Give a log line for the A story. This tells your audience how you are going to enter the world through the central character in your A story.



Give a few lines about your central character. Tell us about your character through showing his/her personality in a situation.



Tell your story in a way that your audience can visualize your powerful opening or a compelling climax. If you pitch your Teaser, give a strong sense of your opening dilemma. What is the thematic question going out of your opening? How is your series an answer to this question?







If there are 2-3 other central characters, give one or two lines about them. You just want to define their characters. Do not give a paragraph/paragraphs on each of your characters; you will lose your audience. Give a strong sense of your character dynamics.


Think about my exercise Log Line For Your Life and write one for each of your characters.  Remember to think, what is the wound that is driving my central character? What is the flaw that gets in the way? How does the pursuit heal the wound?

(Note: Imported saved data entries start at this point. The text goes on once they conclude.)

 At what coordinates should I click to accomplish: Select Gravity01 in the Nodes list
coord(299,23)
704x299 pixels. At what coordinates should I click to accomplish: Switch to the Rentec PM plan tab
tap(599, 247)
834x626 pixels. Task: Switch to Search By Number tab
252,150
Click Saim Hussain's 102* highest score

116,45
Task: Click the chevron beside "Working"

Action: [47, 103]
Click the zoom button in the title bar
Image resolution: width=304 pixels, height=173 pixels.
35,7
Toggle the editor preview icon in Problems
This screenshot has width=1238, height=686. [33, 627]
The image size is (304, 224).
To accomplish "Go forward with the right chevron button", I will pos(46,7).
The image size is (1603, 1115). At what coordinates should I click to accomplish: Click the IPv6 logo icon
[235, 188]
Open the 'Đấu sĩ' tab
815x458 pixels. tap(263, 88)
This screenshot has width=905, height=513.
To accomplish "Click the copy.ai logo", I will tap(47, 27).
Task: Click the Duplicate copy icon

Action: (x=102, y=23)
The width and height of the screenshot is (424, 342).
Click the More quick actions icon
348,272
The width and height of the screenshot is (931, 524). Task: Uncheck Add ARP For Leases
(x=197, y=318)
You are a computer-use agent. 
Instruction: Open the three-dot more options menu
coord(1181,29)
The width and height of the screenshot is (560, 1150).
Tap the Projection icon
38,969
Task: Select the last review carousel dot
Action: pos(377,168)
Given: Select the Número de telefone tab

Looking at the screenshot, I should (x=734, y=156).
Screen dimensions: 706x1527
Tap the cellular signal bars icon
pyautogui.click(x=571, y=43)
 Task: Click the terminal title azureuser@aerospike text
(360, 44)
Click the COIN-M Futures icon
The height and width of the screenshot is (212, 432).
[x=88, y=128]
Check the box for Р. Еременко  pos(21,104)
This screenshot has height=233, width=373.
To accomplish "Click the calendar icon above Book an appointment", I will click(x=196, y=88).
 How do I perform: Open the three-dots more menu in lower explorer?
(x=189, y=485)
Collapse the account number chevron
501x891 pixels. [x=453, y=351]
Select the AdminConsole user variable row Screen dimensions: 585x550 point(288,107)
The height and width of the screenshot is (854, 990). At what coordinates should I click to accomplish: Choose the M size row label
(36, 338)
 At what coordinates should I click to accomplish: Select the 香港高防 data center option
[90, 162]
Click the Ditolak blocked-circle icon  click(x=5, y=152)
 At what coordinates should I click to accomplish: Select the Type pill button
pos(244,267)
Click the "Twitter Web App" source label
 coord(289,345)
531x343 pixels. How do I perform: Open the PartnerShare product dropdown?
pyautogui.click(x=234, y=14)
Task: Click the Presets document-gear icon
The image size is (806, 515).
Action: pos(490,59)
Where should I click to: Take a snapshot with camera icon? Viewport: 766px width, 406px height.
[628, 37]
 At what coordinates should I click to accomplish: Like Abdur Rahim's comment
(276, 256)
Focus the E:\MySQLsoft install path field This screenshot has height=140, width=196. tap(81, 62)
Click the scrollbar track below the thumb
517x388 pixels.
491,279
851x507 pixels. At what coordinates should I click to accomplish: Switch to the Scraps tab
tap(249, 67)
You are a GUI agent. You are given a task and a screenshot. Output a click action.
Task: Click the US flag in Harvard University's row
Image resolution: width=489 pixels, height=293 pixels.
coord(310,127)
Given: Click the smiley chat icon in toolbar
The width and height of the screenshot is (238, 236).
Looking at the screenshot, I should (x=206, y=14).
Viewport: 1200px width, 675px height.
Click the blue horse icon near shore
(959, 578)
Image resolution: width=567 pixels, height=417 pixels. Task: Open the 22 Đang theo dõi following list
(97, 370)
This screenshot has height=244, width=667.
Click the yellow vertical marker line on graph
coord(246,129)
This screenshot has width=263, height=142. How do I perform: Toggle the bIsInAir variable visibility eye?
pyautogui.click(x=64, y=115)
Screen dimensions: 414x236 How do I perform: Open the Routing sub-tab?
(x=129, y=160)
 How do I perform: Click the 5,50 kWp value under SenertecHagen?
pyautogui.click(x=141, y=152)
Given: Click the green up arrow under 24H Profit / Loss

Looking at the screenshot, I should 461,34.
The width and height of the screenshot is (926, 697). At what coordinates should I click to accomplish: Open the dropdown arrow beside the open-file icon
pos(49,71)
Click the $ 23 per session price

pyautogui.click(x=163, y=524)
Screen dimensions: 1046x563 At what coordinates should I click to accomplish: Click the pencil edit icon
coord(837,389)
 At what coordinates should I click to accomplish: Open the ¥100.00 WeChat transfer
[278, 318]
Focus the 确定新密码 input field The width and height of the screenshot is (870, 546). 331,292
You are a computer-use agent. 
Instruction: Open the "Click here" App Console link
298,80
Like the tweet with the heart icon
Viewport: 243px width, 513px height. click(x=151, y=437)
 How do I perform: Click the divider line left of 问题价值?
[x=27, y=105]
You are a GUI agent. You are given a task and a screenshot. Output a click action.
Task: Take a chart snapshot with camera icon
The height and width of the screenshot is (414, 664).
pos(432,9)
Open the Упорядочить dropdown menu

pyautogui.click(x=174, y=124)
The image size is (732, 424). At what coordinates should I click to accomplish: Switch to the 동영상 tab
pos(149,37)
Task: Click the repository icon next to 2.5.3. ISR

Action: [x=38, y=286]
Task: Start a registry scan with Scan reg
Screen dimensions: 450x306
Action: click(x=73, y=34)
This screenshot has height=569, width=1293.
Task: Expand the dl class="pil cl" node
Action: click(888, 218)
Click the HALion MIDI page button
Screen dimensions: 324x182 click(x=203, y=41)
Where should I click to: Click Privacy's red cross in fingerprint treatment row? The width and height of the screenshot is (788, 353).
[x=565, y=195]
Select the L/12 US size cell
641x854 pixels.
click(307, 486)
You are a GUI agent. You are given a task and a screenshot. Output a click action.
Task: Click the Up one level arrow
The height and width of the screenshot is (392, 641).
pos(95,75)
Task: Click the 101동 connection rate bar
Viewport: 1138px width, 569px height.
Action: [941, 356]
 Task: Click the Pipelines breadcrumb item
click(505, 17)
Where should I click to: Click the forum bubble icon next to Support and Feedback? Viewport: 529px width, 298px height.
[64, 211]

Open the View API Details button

What are some of the themes that you plan to use in your pilot and your series?

In this section, you want to give your audience a universal sense of your concept.



            What we will see week to week in your series? Make it clear that you have a             strong engine for story.



Loop back around to what inspired your show, why you think now is a good time for it and any last tidbits that will excite them about your concept and make them feel your passion



Copyright© 2016 – Jen Grisanti Consultancy, Inc. This material is for the sole purpose of the Storywise© Teleseminar. Please do not forward, copy or distribute this material.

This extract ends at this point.